Action item>
Please copy each line in the records below that contains the string "computer".

Given data>
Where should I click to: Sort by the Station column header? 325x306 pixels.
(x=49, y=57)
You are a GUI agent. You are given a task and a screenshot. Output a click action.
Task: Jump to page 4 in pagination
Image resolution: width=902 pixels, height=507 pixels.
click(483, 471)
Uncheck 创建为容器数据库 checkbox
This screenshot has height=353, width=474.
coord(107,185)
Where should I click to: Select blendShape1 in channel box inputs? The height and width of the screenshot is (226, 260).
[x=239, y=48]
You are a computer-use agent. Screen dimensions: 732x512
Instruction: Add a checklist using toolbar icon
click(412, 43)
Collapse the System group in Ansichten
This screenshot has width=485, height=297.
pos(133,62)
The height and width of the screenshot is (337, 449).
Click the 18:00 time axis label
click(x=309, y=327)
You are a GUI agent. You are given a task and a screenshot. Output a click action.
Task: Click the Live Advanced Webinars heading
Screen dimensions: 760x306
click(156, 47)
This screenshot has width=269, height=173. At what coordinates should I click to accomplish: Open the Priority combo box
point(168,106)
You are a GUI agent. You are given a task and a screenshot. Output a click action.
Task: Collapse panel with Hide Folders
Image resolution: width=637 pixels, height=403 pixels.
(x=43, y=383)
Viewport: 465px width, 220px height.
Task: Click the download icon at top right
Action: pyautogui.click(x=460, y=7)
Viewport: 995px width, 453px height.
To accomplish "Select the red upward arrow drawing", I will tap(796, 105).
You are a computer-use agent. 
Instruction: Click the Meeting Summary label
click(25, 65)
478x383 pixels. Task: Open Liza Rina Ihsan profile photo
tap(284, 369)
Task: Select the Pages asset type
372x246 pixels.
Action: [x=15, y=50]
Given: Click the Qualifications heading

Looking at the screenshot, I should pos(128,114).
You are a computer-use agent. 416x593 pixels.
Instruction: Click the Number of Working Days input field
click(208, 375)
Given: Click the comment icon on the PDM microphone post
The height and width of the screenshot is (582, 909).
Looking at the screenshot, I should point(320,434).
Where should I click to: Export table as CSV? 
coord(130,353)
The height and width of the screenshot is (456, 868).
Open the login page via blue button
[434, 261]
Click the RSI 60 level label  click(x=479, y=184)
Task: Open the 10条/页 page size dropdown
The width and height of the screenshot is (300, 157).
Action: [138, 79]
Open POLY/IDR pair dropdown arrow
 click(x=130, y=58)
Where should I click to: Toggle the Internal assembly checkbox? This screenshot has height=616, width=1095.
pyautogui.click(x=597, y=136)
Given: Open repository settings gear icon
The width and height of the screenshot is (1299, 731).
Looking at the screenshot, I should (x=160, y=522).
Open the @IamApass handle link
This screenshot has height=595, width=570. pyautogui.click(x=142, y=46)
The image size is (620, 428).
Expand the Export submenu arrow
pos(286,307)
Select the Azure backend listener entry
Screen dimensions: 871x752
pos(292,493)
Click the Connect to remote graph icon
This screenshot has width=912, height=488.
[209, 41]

Response>
You are a computer-use agent. Screen dimensions: 732x512
You are a computer-use agent. 
You are a computer-use agent. 416x593 pixels.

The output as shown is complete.